Interdisciplinary research fields are rapidly expanding in modern society. Therefore, it is important for future researchers to capture challenges based on multidisciplinary insights. This course will provide professional knowledges of interdisciplinary research fields which is important for front-line life engineers in life engineering course. In particular, "Advanced Human Centered Science and Biomedical Engineering II" will focus on advanced interdisciplinary researches between chemistry and life science fields. In this interdisciplinary research field, fusion of knowledges and technologies in each field will lead to development of novel technologies and creation of new interdisciplinary research fields. In this course, students can learn professional knowledges and understand how chemistry and life science fields have merged to have technological innovations through learning particular cases.
By the end of this course, students will be able to :
1) Understand the properties of cancers at the cellular and organ levels and design the future strategies for anti-cancer drug development
2) Explain the principle and the application of super-resolution microscopy and atomic force microscopy
3) Design cell surface by the evaluation of physical property using atomic force microscopy
4) Explain stress responses in photosynthetic organisms and biosensers made of proteins
5) Understand catalytic chemistry related to environmental and energrtic issues
Advanced Human Centered Science and Biomedical Engineering, Tumor microenvironment, Cancer chemotherapy, Super-resolution microscopy, Atomic force microscopy, Protein sensors, Photosynthetic organisms, Catalytic chemistry
|✔ Specialist skills||Intercultural skills||Communication skills||✔ Critical thinking skills||✔ Practical and/or problem-solving skills|
In the first half of the class, the main points of the day's lecture are explained. In the latter half, these main points are discussed in details. Students are asked to provide solutions to some of the questions as necessary. Always check the required learning for each class and be sure to complete it as a part of peparation and review.
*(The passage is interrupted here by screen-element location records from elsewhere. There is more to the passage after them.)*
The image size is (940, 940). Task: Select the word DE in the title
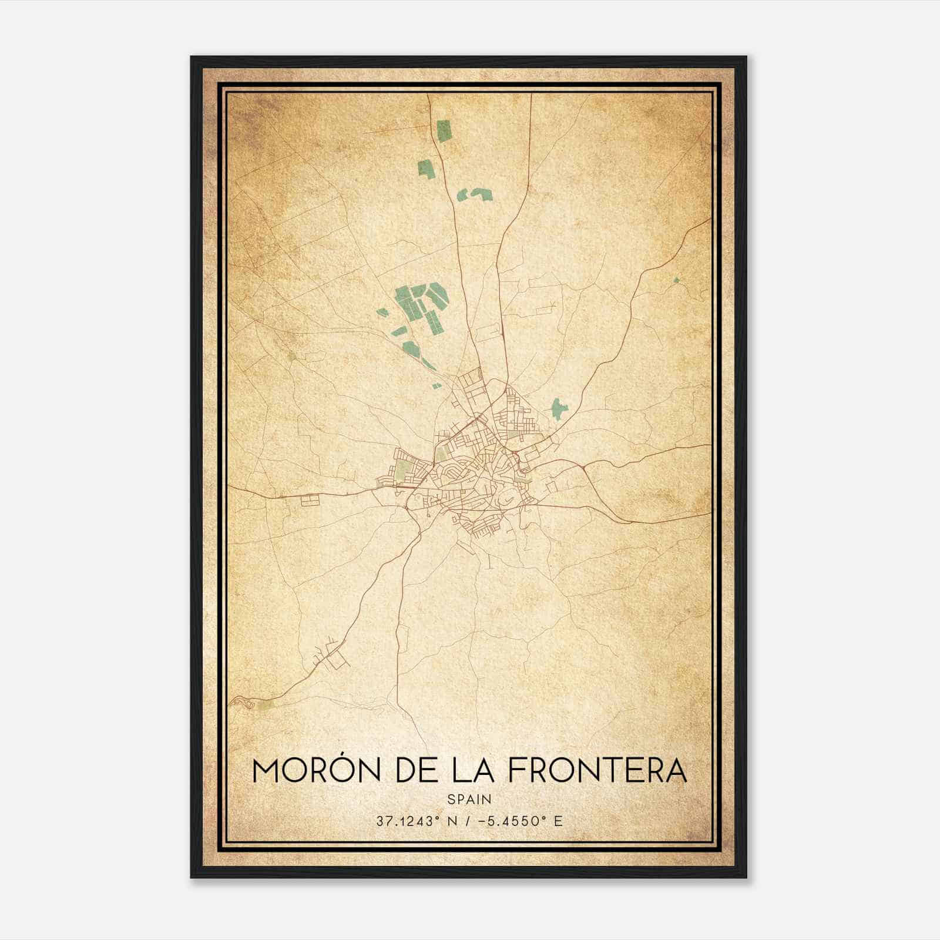click(x=418, y=771)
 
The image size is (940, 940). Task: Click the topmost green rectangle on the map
click(x=444, y=130)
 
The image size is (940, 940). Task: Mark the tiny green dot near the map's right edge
click(x=676, y=280)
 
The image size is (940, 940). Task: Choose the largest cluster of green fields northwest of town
click(x=420, y=306)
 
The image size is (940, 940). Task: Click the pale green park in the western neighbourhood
click(x=403, y=469)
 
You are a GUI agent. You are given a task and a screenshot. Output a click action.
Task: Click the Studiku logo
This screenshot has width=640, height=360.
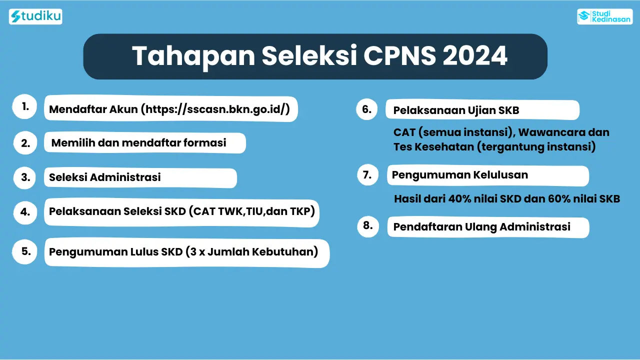(36, 16)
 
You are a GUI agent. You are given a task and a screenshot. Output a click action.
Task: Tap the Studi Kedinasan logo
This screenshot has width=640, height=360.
(604, 16)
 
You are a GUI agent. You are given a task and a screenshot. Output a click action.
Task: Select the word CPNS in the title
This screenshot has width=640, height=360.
(400, 56)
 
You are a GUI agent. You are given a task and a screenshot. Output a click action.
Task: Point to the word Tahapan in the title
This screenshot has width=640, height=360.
(194, 56)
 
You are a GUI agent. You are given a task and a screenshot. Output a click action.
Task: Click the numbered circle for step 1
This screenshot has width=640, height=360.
(25, 106)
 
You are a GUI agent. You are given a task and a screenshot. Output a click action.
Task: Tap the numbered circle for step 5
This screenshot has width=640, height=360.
(25, 252)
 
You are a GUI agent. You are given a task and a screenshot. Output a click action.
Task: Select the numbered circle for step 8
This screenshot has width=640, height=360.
(368, 226)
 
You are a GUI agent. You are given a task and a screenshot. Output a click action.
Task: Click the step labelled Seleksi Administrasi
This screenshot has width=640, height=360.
(105, 177)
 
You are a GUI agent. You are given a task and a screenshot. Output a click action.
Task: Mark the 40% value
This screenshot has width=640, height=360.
(460, 199)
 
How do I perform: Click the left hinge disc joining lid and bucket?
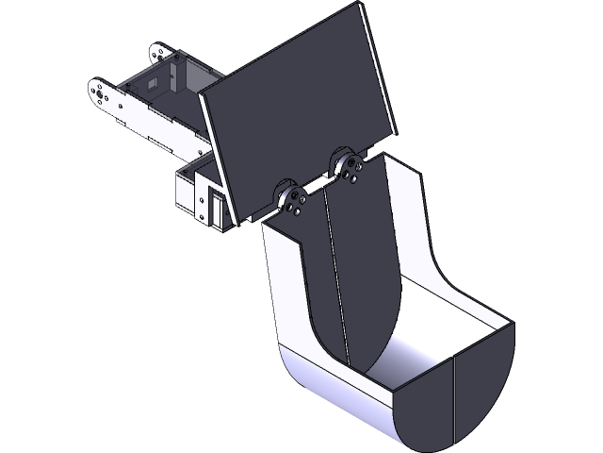293,200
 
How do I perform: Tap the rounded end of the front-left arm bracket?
97,92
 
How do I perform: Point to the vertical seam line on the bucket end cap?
455,396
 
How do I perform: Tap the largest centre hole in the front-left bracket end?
97,92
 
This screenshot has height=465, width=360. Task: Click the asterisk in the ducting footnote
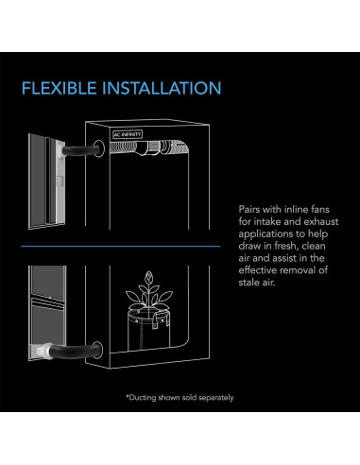coord(127,396)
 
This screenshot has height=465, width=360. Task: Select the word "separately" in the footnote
coord(212,397)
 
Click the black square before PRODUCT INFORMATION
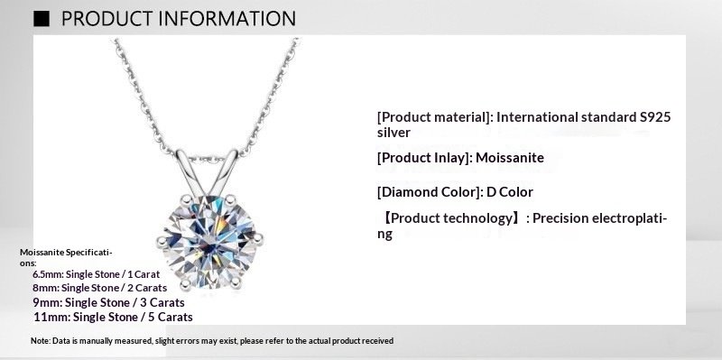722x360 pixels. tap(42, 18)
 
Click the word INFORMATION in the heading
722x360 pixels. tap(220, 18)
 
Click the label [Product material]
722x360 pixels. tap(435, 117)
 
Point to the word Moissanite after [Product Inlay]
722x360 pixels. tap(511, 158)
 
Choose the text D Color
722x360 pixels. tap(510, 192)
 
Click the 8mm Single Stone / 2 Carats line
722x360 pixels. tap(99, 287)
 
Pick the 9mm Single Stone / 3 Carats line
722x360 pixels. tap(103, 301)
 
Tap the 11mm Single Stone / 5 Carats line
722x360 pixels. tap(113, 317)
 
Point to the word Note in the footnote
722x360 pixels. tap(40, 341)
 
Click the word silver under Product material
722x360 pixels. tap(394, 133)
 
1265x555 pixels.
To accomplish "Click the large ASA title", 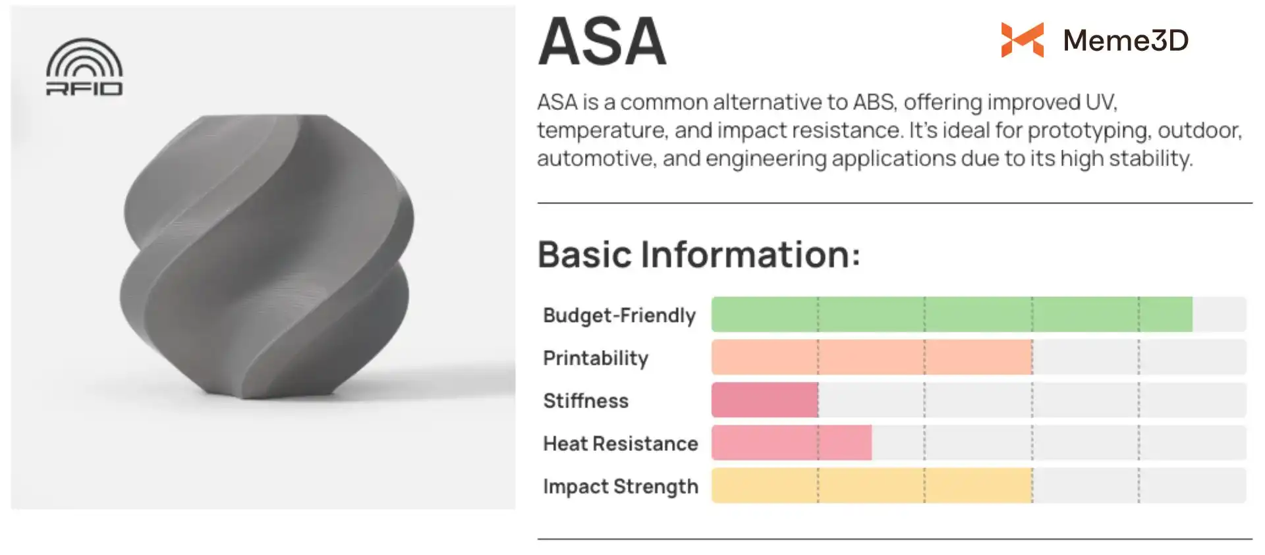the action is (x=602, y=41).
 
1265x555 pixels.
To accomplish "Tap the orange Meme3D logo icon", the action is (x=1022, y=40).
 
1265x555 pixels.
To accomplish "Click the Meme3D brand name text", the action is (x=1126, y=40).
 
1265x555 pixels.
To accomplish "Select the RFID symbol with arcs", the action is (x=84, y=66).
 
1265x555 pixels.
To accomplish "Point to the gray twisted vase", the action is (x=267, y=257).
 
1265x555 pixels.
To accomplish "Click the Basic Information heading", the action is (x=699, y=254).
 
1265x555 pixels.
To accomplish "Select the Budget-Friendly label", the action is (x=619, y=315).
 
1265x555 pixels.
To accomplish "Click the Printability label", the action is (x=596, y=358).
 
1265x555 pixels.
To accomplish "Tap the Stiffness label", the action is (x=586, y=401).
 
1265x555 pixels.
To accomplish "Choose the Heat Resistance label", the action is (x=621, y=444).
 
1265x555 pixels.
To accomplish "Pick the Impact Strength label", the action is (x=621, y=487).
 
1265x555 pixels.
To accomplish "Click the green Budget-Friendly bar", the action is (x=952, y=314).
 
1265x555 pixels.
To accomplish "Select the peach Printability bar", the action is (x=872, y=357).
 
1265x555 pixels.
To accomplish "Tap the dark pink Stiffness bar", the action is (x=765, y=400).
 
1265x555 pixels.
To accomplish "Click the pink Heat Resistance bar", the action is (x=791, y=442).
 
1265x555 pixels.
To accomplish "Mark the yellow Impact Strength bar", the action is (x=872, y=485).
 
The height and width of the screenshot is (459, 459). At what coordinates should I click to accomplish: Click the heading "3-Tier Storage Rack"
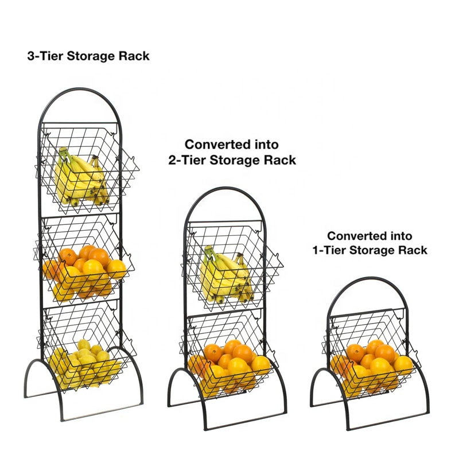click(88, 56)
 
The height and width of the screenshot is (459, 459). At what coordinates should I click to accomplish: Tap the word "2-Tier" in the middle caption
click(187, 160)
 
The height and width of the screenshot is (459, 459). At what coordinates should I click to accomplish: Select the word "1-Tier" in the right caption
click(330, 251)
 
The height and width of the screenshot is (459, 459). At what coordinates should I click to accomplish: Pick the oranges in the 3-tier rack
click(86, 267)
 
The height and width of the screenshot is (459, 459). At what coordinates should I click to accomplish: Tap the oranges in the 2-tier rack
click(230, 361)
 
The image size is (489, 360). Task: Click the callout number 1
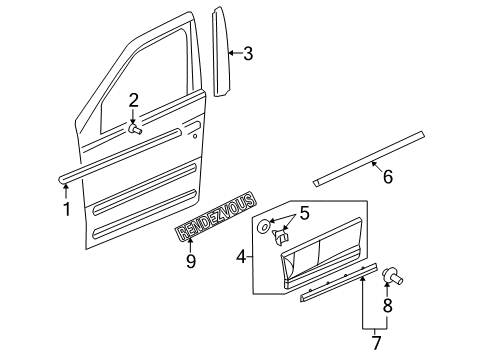tap(66, 209)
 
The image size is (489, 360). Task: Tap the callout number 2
tap(133, 101)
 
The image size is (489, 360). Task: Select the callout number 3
tap(247, 54)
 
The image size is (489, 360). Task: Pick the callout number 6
tap(387, 177)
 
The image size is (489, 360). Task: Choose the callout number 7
tap(377, 343)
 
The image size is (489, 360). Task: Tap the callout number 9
tap(190, 261)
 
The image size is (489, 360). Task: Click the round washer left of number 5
tap(263, 228)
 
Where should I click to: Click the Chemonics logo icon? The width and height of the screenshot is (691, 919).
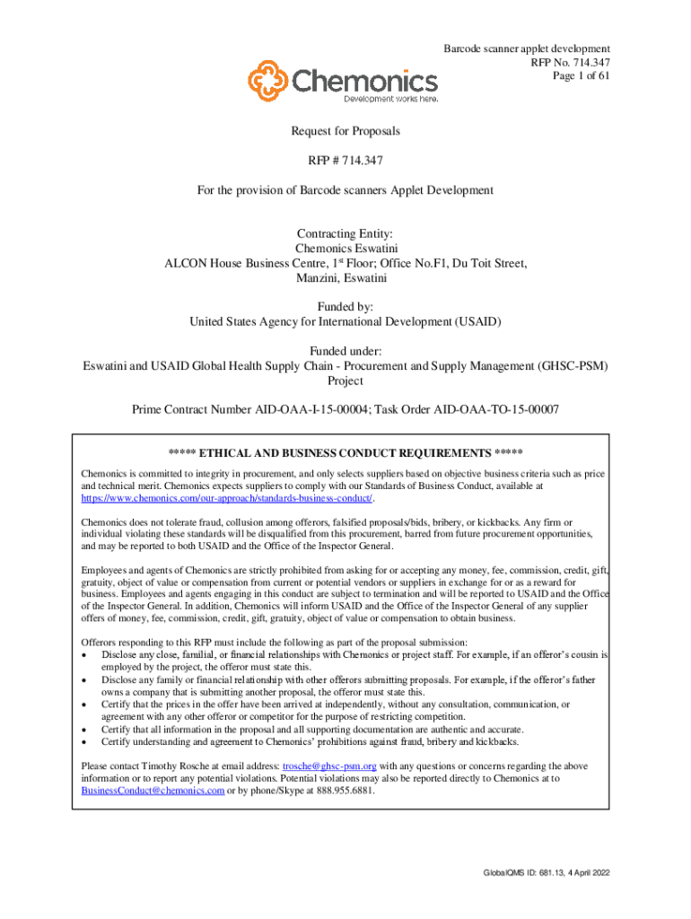pos(268,81)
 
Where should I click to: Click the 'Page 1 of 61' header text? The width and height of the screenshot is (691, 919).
pos(582,76)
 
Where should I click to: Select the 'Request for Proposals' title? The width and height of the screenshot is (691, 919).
pos(346,131)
|Course schedule||Required learning|
|Class 1||Guidance||Students must be able to understand the course description and amins and the class flow in each class.|
|Class 2||Cancer biology and treatment strategies （Kondoh）||Learn the properties of cancers at the cellular and organ levels and the leading edge of cancer treatments, and understand the difficulties of cancer research for developing new anti-cancer strategies.|
|Class 3||Cancer chemotherapy (Nakamura)||Learn the recent development of cancer chemotherapy and understand the future strategies for anti-cancer drug development.|
|Class 4||Introduction to super-resolution microscopy using 2-color laser spectroscopy and its application to biological samples (Sakai)||Explain the princple and the application of super-resolution microscopy.|
|Class 5||Creation of sensors made of proteins (Ueda)||Students must be able to explain biosensors made of proteins such as antibody and enzyme.|
|Class 6||Stress responses in photosynthetic organisms (Imamura)||Understand molecular mechanism of various stress responses in photosynthetic organisms.|
|Class 7||Catalysts for environment and enregy (Baba)||Understand catalytic chemistry related to environmental and energrtic issues.|
|Class 8||Observation of cell surface by the evaluation of physical property using atomic force microscopy (Mori)||Understand characteristics of cell surface which included physical properties such as strength and modulus as well as height image by using atomic force microscopy.|
Handouts will be distributed at the beginning of class if necessary.
Assessment is based on the quality of the written reports and on the status of submission thereof in each class.
Students are encouraged to complete the related courses.